» **Activity**:
Report back every line from the entries below in which the word "computer" occurs.

» **Supplied material**:
=== Begin Enclosure ===

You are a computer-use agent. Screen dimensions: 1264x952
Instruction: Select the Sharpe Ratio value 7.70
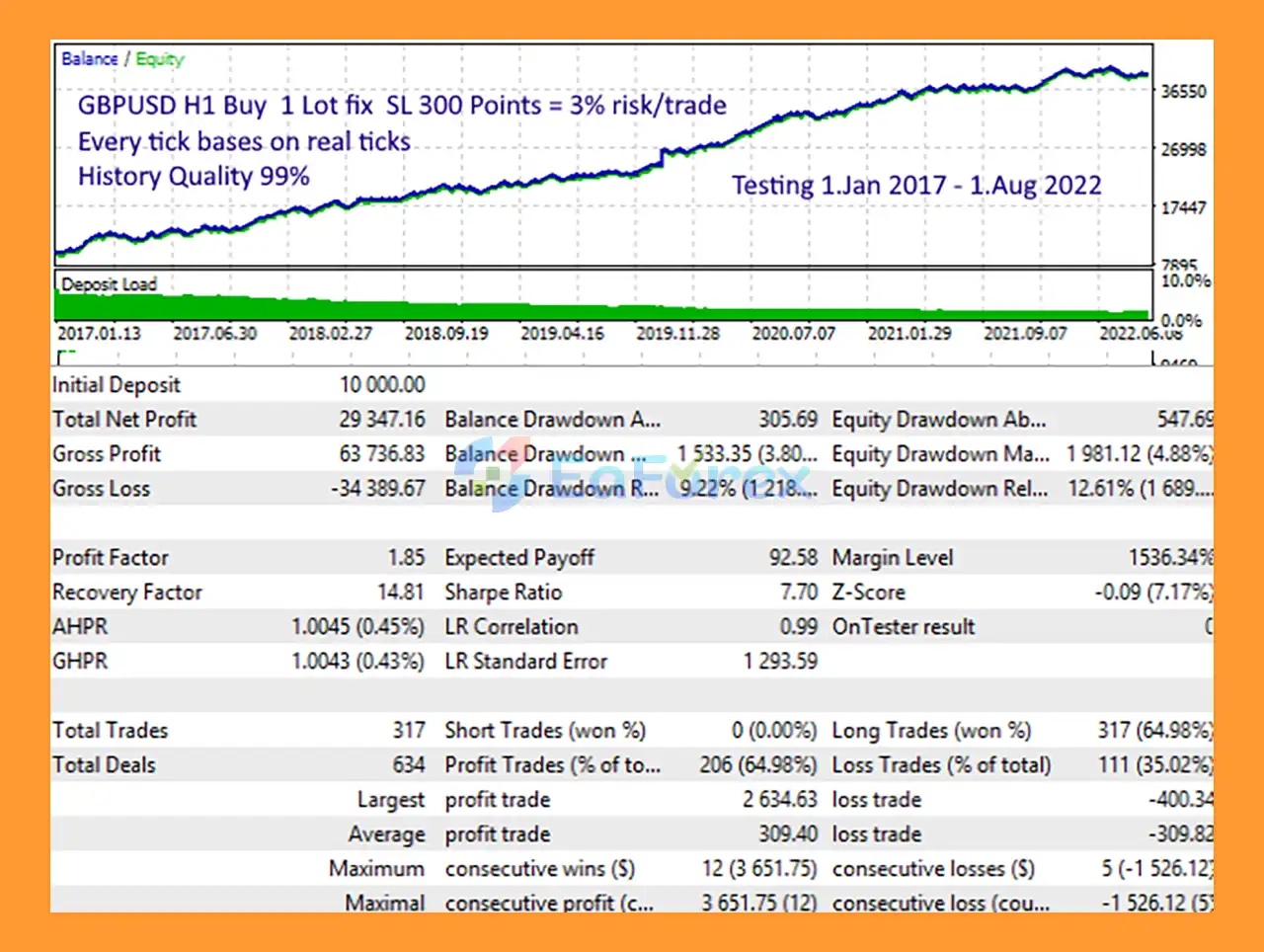(798, 593)
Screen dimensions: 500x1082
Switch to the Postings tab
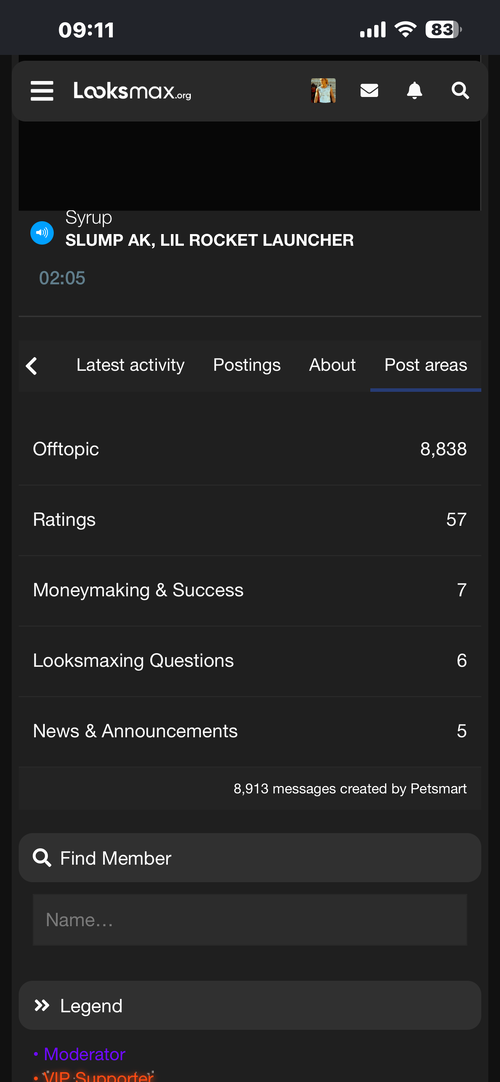pos(247,365)
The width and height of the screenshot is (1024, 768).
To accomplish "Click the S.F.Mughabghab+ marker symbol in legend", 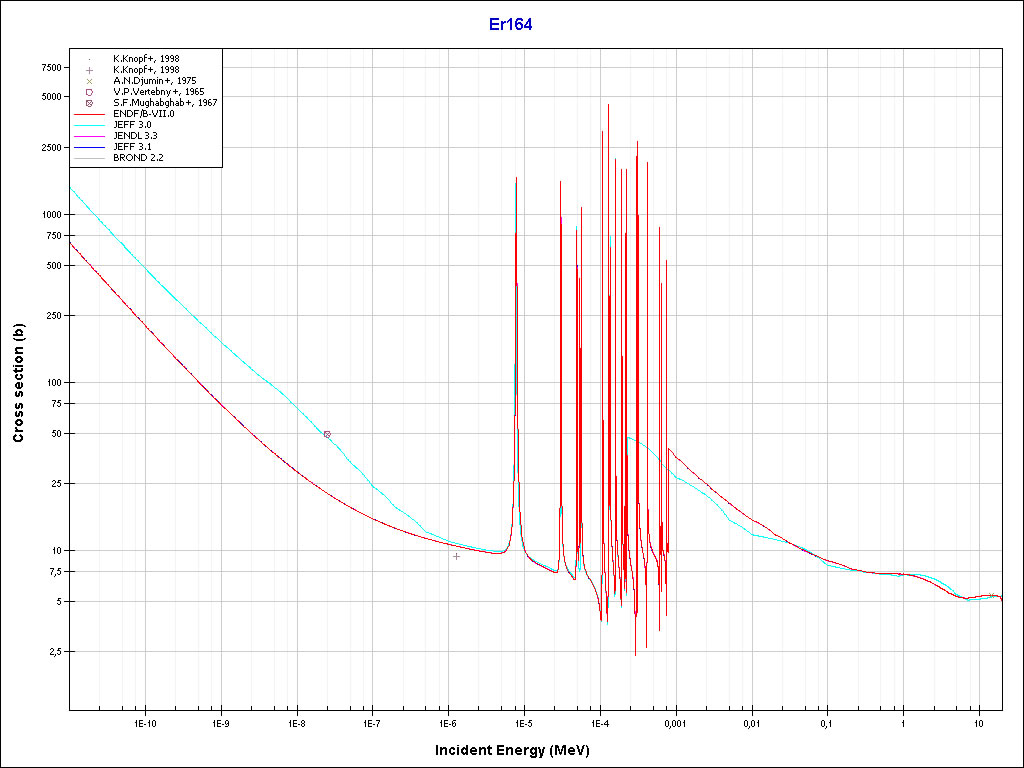I will tap(90, 103).
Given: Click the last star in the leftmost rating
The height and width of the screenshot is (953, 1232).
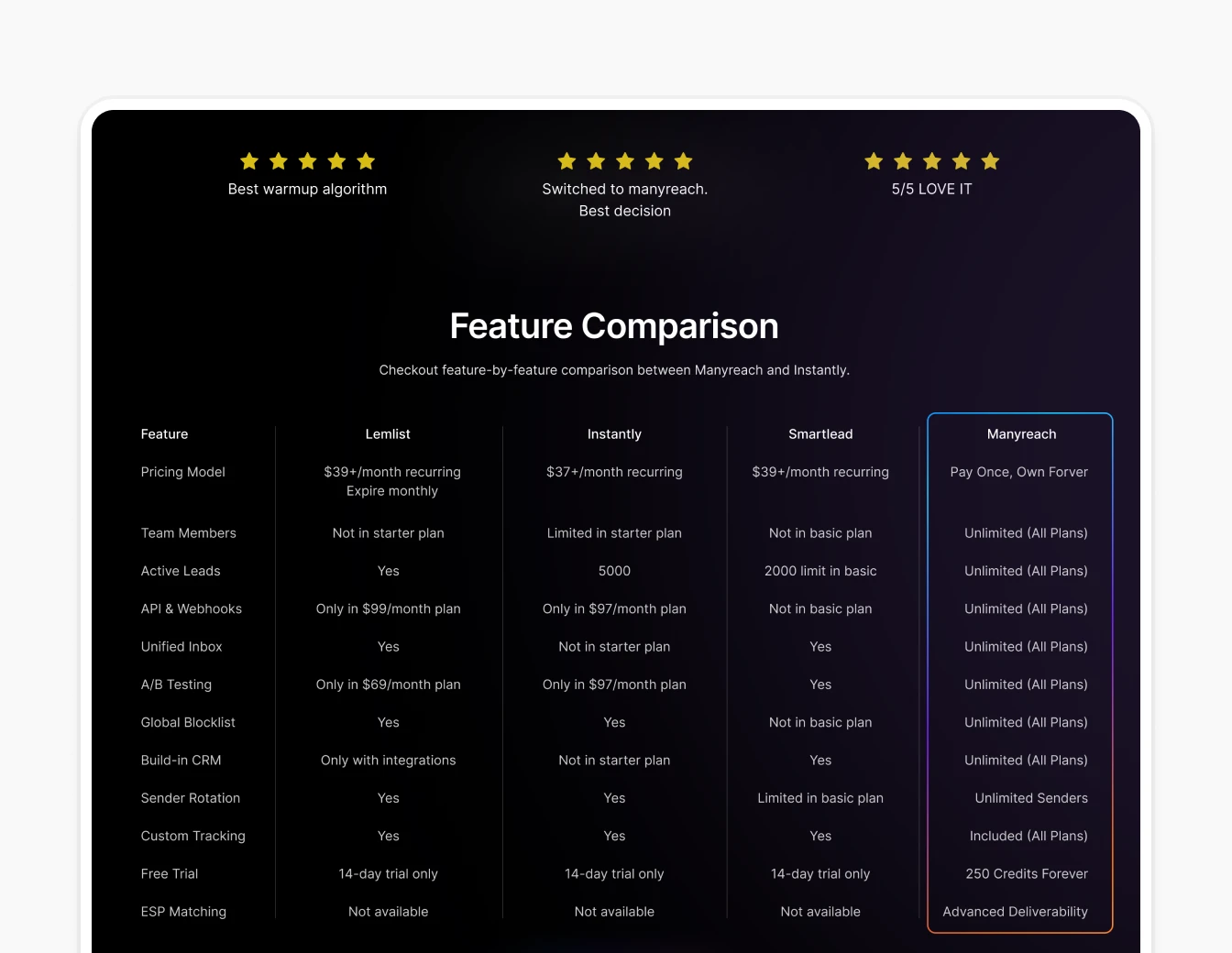Looking at the screenshot, I should pos(366,161).
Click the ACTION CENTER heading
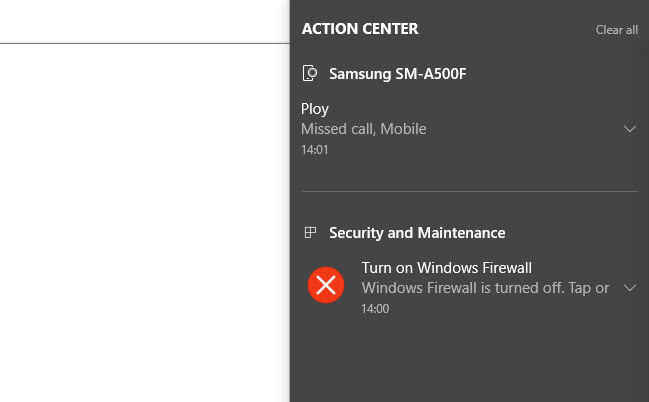Image resolution: width=649 pixels, height=402 pixels. pos(360,29)
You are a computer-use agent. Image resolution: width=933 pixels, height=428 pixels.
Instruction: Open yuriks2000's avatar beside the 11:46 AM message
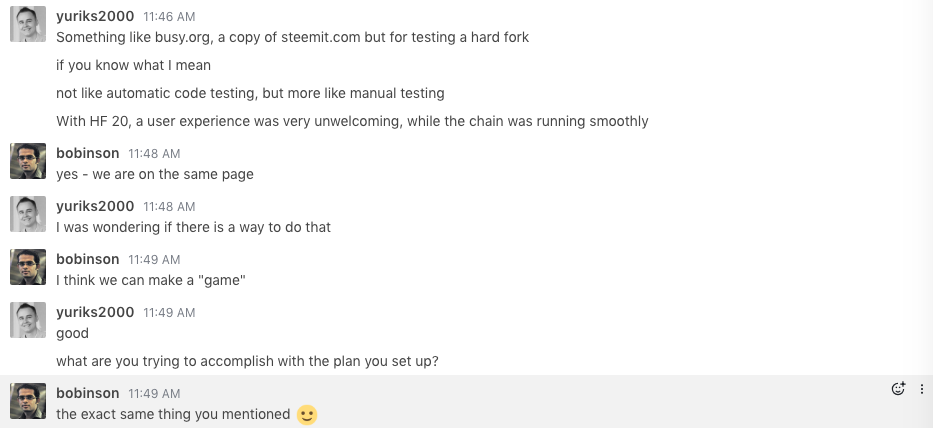tap(28, 24)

=== End Enclosure ===

» **Solution to the exercise**:
You are a computer-use agent. Screen dimensions: 1264x952
You are a computer-use agent. Image resolution: width=933 pixels, height=428 pixels.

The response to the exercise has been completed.